Let’s start at the beginning: In Japan, the concept of a rental family, which started in the 1990s, refers to an actual service where clients hire actors to play the roles of family members or friends for social events or companionship. The film ties into Japanese culture with its concern for appearances, the perception of others and the frequent need to save face. This is a real industry in Japan, as documented in The New Yorker and the Werner Herzog film “Family Romance LLC.”
There’s something off about this movie, something that doesn’t connect. That is until you look deeper and understand what it’s really about.
One American who knows zilch about rental families is Phillip Vandarpleog, the out-of-work actor in Tokyo played by Fraser.

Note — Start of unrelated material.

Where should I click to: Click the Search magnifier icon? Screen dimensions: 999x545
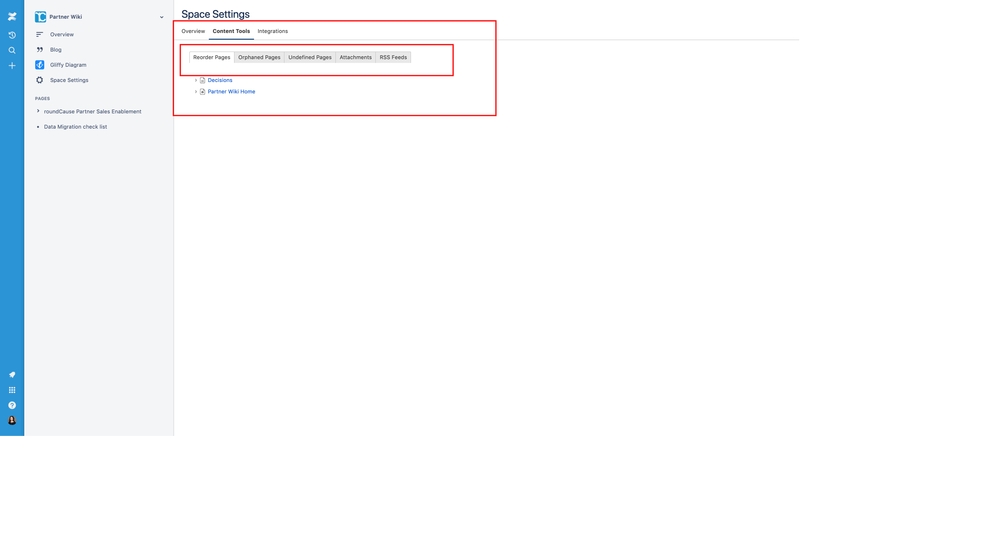point(12,50)
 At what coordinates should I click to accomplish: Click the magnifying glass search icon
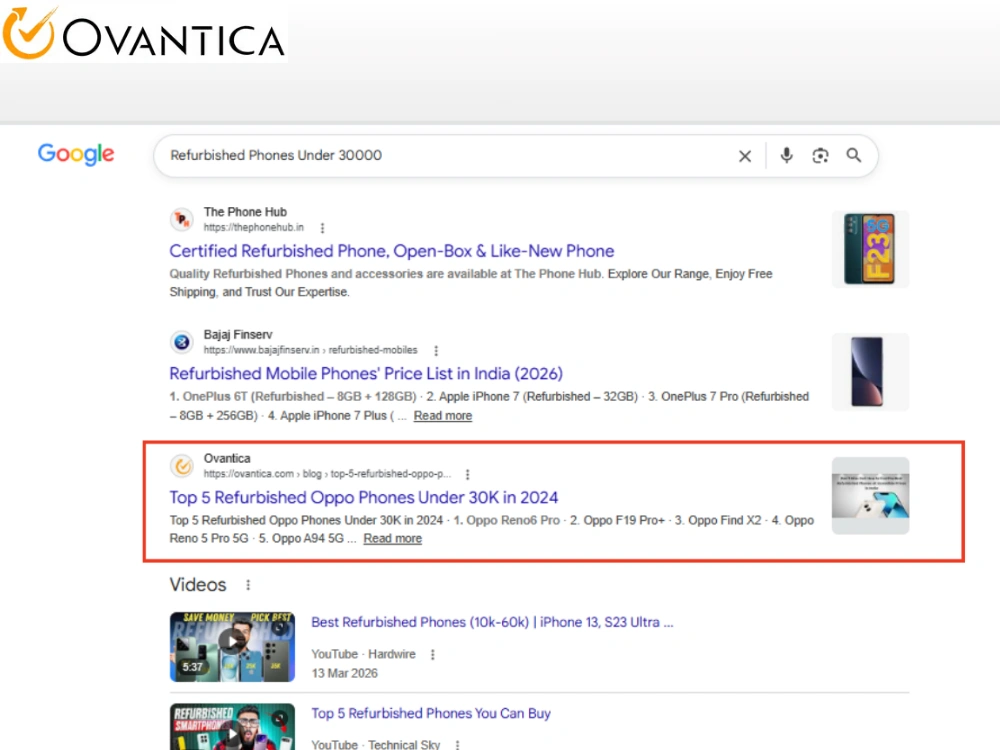853,155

Aside from a toothpaste commercial as a warrior against gingivitis, Phillip is hardly in demand after seven years in Japan. His agent pushes him to take an offer from the “rental family” agency. It pays well and all Phillip has to do is play “a sad American.” No problem there since Phillip, frequently shot in his shoebox apartment set against the crowded streets of Tokyo, is loneliness incarnate.
Phillip’s rental debut is as a mourner at a wake for a man who isn’t dead but wants to see the reactions of his nearest and dearest. Weird, yes, but easy-peasy. That’s when Shinji, the agency head nicely played by Takehiro Hira of “Shogun,” offers him a full-time job in transactional games of let’s pretend. “We need a token white guy,” Shinji says bluntly.

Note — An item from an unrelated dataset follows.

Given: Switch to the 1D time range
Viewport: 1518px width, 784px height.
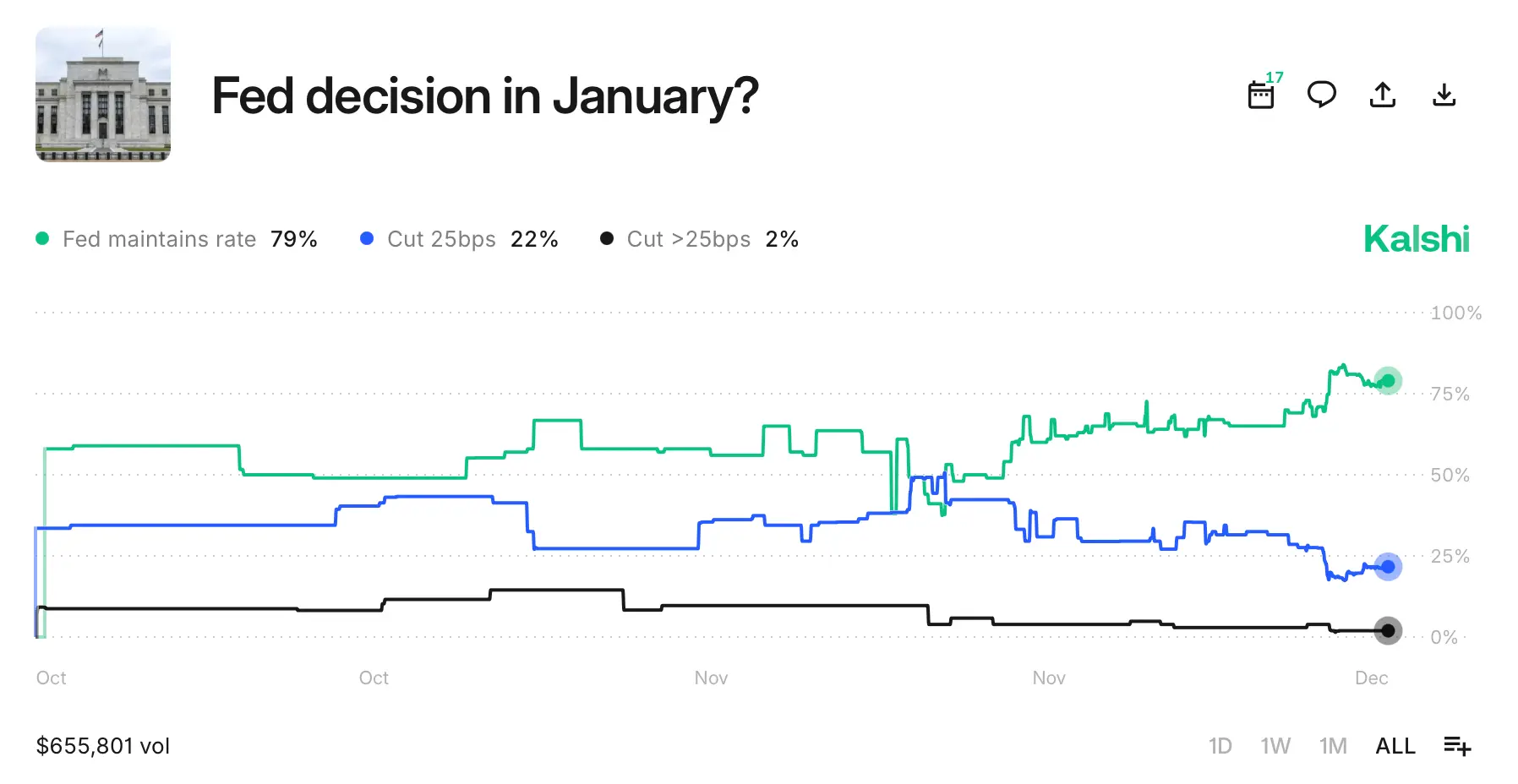Looking at the screenshot, I should point(1220,746).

Before long, Phillip is having serious qualms. His colleague Aiko (the superb Mari Yamamoto, of TV’s “Pachinko”) lets loose on him for hiding in a bathroom to escape his next job, which is playing the groom in a fake marriage to a real bride (Misato Morita). The ceremony is to fool the bride’s strict parents who’d never accept that their daughter’s true love is a woman. Phillip worries that his groom act is deception that might end up hurting people. He’s not wrong.

Two cases drive Phillip to the breaking point. The first involves him masquerading as a journalist profiling Hasagawa Kikuo (Akira Emoto, an icon of Japanese cinema), a veteran film star whose daughter wants to spare the dementia-addled old man from his current has-been status. Phillip’s attempt to “jailbreak” Kikuo out for a train ride to the place where he first fell in love is a minefield of clichés that ends with Phillip almost being indicted for kidnapping.

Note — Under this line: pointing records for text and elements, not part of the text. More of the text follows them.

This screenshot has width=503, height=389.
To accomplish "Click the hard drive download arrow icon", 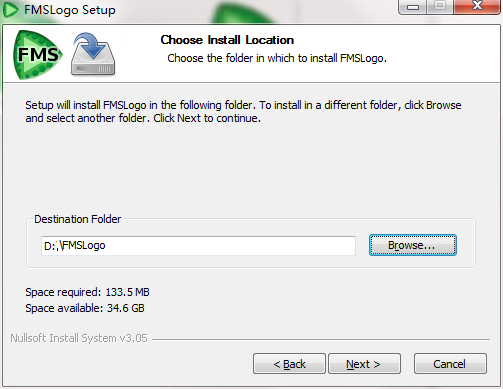I will (93, 54).
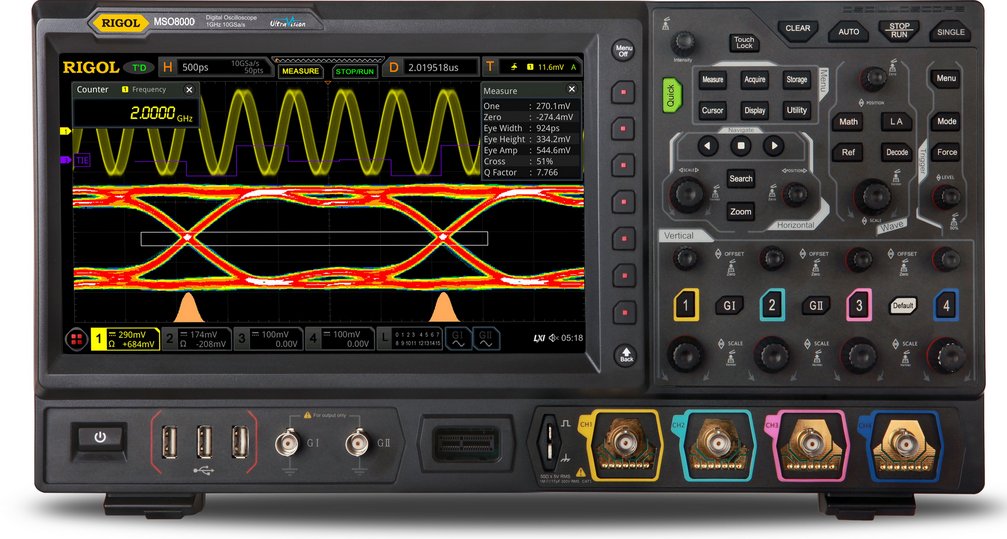
Task: Close the Counter frequency window
Action: coord(189,90)
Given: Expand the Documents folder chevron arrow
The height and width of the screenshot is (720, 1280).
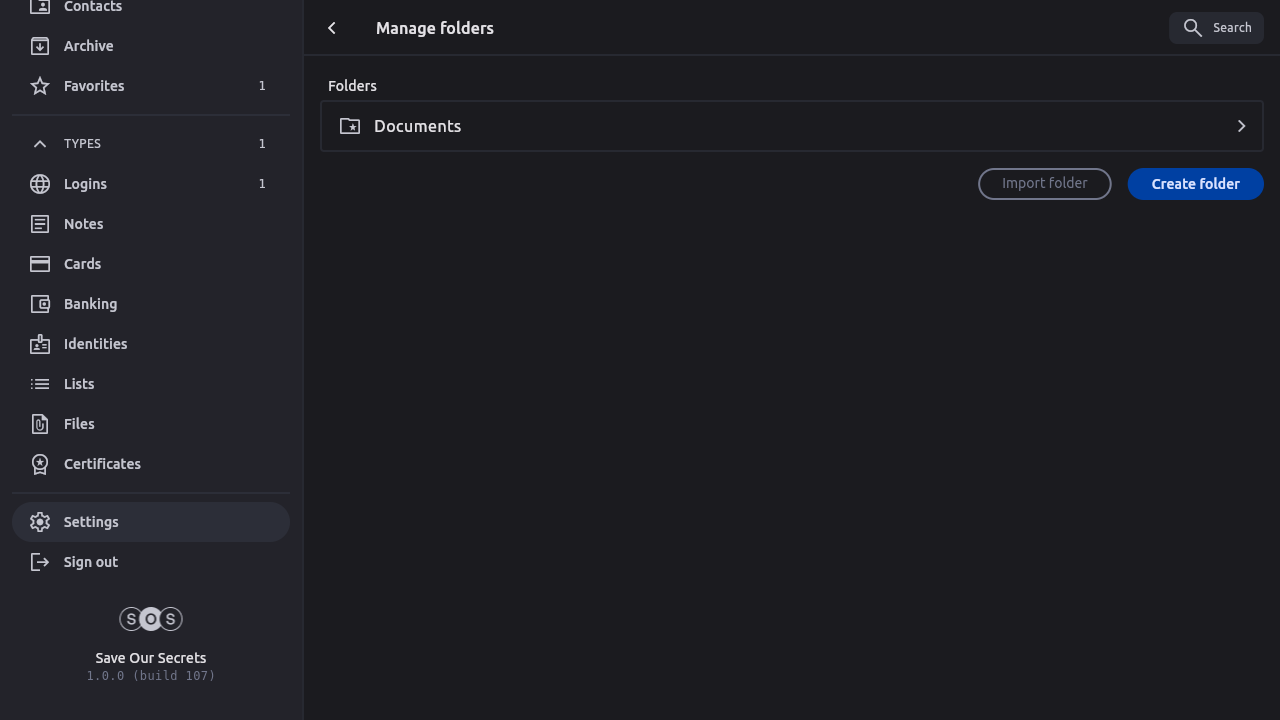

The film’s main thread involves Phillip hiring on as the absent American father to a biracial child named Mia (Shannon Gorman in a lovely film debut) whose mother (Shino Shinozaki) thinks both parents are necessary at an interview to secure Mia a place at a private school with rigid rules. Fraser and this no-bull 11-year-old girl give the film its strongest foundation. The separation between Phillip and Mia that her mother rightly demands is the core of the film.
Fraser’s character is haunted about making a living by lying, about faking real emotions, about blurring the line between illusion and reality. But isn’t that what an actor’s life is all about?
That question is the livewire current that runs through the script co-written (with Stephen Blahut) by director Hikari, the Japanese filmmaker best known for directing three episodes of the Emmy-winning Netflix series “Beef,” about a world divided by anger and mistrust.
That astringency is lacking in “Rental Family,” but Hikari, born Mitsuyo Miyazaki, is a former actress who knows what Phillip is going through, knows the pain of saying goodbye to characters you once wore like a second skin, knows how performance is all about the struggle to reflect the human condition, no matter how small the audience. Many cultures define that struggle as art. So even when Hikari and Fraser fall short of their goal, their struggle remains real, their sincerity unfakeable.
Seen from that perspective, “Rental Family” takes on deeper nuance and power instead of sliding by on easily manipulated waves of laughter and tears. The late, great critic Roger Ebert once called movies “empathy machines.” They are if you’re doing them right. And when “Rental Family” gets over hawking schmaltz to sell tickets, it does things exceedingly right in funny, touching and vital scenes of actors learning the value of teaching empathy in performance and in life. My reaction: Godspeed.